/gzipr

What the Package Does (One Line, Title Case)

Primary LanguageRCreative Commons Attribution 4.0 InternationalCC-BY-4.0

gzipr

Lifecycle: experimental Codecov test coverage R-CMD-check test-coverage lint

The goal of gzipr is to implement a generalized R version for the “Less is More: Parameter-Free Text Classification with Gzip” by Zhiying Jiang, Matthew Y.R. Yang, Mikhail Tsirlin, Raphael Tang, Jimmy Lin (https://arxiv.org/abs/2212.09410) that works for tabular data, text data, and general lists of arbitrary (structured similar) observations.

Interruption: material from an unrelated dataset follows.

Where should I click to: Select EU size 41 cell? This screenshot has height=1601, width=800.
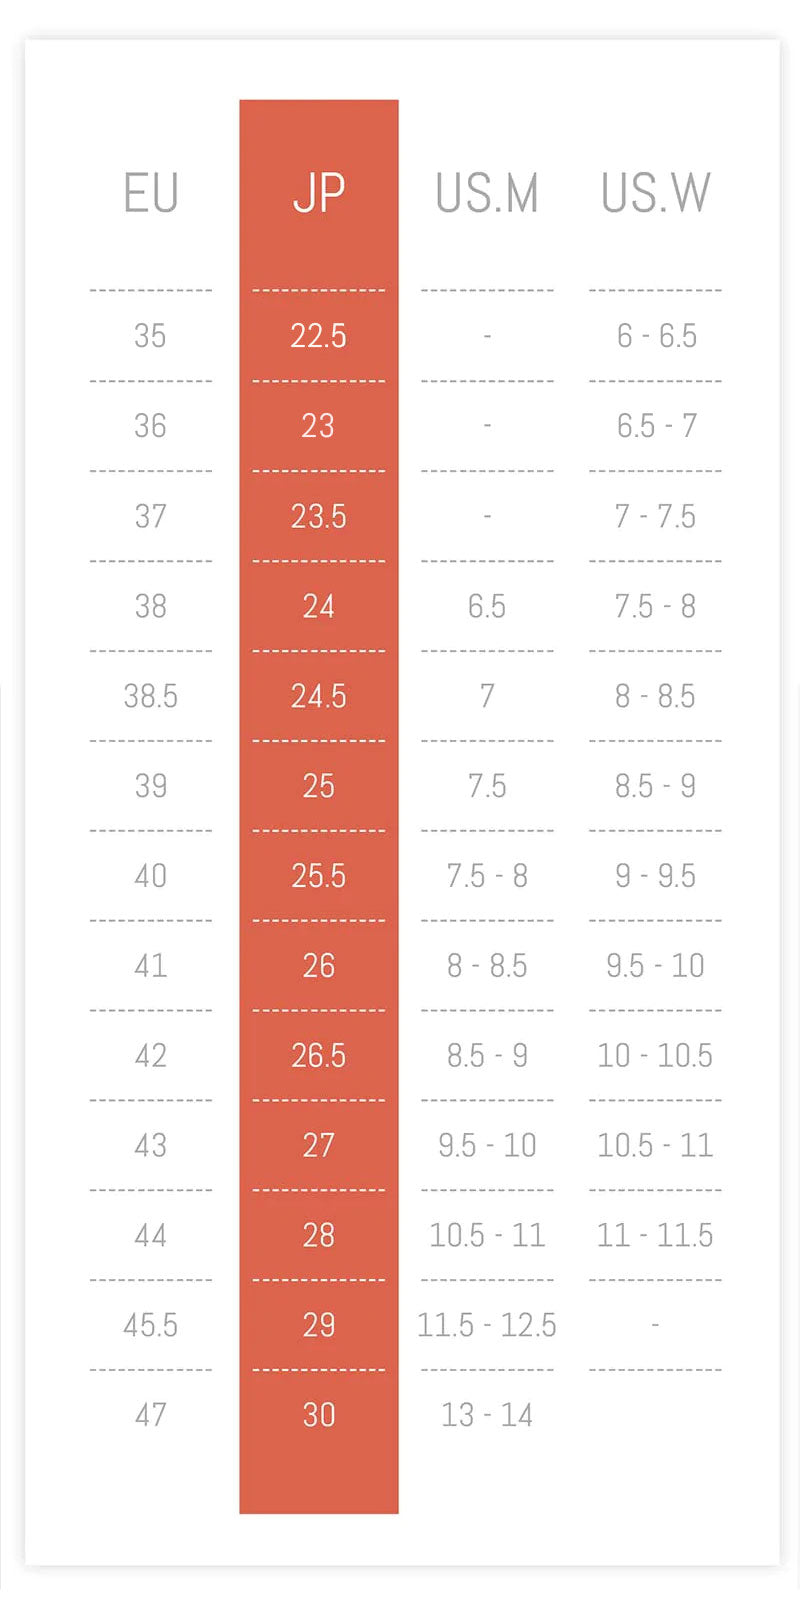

Citing the original paper abstract:

Deep neural networks (DNNs) are often used for text classification tasks as they usually achieve high levels of accuracy. However, DNNs can be computationally intensive with billions of parameters and large amounts of labeled data, which can make them expensive to use, to optimize and to transfer to out-of-distribution (OOD) cases in practice. In this paper, we propose a non-parametric alternative to DNNs that’s easy, light-weight and universal in text classification: a combination of a simple compressor like gzip with a k-nearest-neighbor classifier. Without any training, pre-training or fine-tuning, our method achieves results that are competitive with non-pretrained deep learning methods on six in-distributed datasets. It even outperforms BERT on all five OOD datasets, including four low-resource languages. Our method also performs particularly well in few-shot settings where labeled data are too scarce for DNNs to achieve a satisfying accuracy.

Features

  • {gzipr} works with data frames, lists, and text data.

Installation

You can install the development version of {gzipr} like so:

# install.packages("devtools")
devtools::install_github("CorradoLanera/gzipr")

Example

This is a basic example which shows you how to solve a common problem:

library(gzipr)

## tabular data
train <- mtcars[1:20, ]
test <- mtcars[21:32, ]

train_x <- train[, -2]
train_y <- train[[2]]

test_x <- test[, -2]
test_y <- test[[2]]

model <- gzipr(train_x, train_y)
result <- predict(model, test_x)

# accuracy
mean(result == test_y)
#> [1] 0.75


## Text data
train_text_x <-  c(
  "I love to play football",
  "Basketball is my favorite sport",
  "Football is amazing",
  "Basketball rules"
)

train_text_y <- c(
  "A",
  "B",
  "A",
  "B"
)

test_text_x <- c("I enjoy football", "Basketball is the best")

model_text <- gzipr(train_text_x, train_text_y)
res_text <- predict(model_text, test_text_x)
res_text
#>       I enjoy football Basketball is the best 
#>                    "A"                    "B"

Code of Conduct

Please note that the gzipr project is released with a Contributor Code of Conduct. By contributing to this project, you agree to abide by its terms.